The victim can feel like he is nothing, which can lead him to suffer from low self-esteem. 
This is one of the reasons why a victim of abuse may stay around the person abusing her. 
She could feel that this person is the only one that will want her the way she is, which is 
exactly what the abuser wants her to think and feel.  
Depression 
2.  Considering the amount of physical and emotional abuse someone can suffer on a day-to-
day basis as a result of the abuser, he may become depressed and despondent. Combined 
with the other effects of domestic violence, the depression can grow from a few fleeting 
thoughts to something that is full blown and hard to get past. Not only can this affect the 
victim, but the loved ones around him as well.  
Suicide 
3.  Some victims being abused may feel that suicide is the only way out. They could feel that 
they will never get away from their abuser, so rather then be tortured or die at the hands 
of the person hurting them, they would rather go on their own terms.
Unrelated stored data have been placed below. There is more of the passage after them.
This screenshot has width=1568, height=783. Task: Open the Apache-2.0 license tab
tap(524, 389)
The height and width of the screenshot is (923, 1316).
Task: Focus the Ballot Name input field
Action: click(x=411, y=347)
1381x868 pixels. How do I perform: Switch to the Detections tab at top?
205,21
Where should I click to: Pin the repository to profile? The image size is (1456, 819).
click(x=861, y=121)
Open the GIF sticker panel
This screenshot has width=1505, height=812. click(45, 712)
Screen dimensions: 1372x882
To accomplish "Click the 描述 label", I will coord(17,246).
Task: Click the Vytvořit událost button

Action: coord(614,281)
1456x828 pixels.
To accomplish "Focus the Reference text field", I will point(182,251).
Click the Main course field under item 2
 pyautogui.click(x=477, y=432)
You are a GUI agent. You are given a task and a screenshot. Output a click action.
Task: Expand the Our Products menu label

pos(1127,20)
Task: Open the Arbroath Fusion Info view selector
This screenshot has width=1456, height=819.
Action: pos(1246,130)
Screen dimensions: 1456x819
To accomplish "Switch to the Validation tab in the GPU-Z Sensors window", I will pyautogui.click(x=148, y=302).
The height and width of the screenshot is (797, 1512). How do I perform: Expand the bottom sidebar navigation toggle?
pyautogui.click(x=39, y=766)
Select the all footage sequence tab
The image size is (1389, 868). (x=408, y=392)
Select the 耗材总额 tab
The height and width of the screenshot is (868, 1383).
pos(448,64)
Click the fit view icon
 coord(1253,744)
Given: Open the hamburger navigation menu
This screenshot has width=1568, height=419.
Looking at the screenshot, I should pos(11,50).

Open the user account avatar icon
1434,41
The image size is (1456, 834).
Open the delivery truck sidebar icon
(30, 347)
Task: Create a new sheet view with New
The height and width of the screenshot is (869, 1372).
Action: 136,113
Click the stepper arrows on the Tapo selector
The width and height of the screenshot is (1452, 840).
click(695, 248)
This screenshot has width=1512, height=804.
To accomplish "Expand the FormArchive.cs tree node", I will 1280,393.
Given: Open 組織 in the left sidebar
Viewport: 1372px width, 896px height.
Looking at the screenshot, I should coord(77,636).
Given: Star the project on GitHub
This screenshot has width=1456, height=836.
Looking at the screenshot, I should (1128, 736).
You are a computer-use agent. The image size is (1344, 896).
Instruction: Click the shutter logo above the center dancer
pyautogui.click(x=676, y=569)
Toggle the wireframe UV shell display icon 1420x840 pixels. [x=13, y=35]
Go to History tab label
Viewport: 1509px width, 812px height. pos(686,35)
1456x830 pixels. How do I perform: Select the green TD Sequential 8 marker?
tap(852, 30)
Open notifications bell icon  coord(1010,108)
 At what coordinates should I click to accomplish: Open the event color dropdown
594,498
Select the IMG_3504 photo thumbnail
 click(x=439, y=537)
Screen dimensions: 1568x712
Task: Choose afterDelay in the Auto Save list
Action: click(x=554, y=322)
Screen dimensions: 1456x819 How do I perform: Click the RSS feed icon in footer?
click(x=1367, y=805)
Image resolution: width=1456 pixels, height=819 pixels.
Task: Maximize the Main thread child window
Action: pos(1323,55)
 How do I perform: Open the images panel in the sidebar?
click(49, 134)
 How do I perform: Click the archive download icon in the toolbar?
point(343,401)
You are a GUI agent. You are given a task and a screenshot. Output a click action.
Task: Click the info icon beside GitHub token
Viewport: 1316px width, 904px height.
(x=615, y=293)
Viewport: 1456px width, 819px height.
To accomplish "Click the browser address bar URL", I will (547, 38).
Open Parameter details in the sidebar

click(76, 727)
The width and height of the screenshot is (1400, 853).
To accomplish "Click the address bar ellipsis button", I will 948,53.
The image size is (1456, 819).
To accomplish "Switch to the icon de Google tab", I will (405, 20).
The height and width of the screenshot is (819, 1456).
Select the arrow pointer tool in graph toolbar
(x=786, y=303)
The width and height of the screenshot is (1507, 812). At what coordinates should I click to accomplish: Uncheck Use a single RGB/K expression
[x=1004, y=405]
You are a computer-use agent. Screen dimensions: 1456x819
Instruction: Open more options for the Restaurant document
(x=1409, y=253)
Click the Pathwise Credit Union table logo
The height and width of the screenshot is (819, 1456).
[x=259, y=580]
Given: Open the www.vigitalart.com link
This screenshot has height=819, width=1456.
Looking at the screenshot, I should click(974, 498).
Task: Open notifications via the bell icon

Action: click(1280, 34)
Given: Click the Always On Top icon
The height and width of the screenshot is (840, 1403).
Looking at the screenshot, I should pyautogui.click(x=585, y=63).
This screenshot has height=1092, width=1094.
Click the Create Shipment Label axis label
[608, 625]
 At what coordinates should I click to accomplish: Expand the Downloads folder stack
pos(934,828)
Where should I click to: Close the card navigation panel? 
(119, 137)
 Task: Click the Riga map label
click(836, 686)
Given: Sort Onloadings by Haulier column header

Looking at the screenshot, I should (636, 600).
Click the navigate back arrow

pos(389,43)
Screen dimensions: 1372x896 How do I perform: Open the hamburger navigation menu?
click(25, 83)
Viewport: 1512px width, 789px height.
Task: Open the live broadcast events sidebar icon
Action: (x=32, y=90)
Some may feel that 
getting the help they need isn't possible. While some try to commit suicide and succeed, 
others are not successful.  
Sleep Disruption 
4.  One of the effects that people who are dealing with domestic violence may experience is 
having trouble sleeping. The worry and fear can infiltrate their minds and prevent them 
from falling asleep.  
Inability to Trust 
5.  When someone severely hurts you physically and emotionally, it can be difficult to trust 
that others are not going to do the same. If a person is currently in a situation where 
domestic violence is present, she may not only be scared to trust in general, but also be 
scared that someone is going to figure out that she is being abused. Many victims of 
domestic violence take special caution when meeting someone, and can take quite a long 
time to be able to trust that person.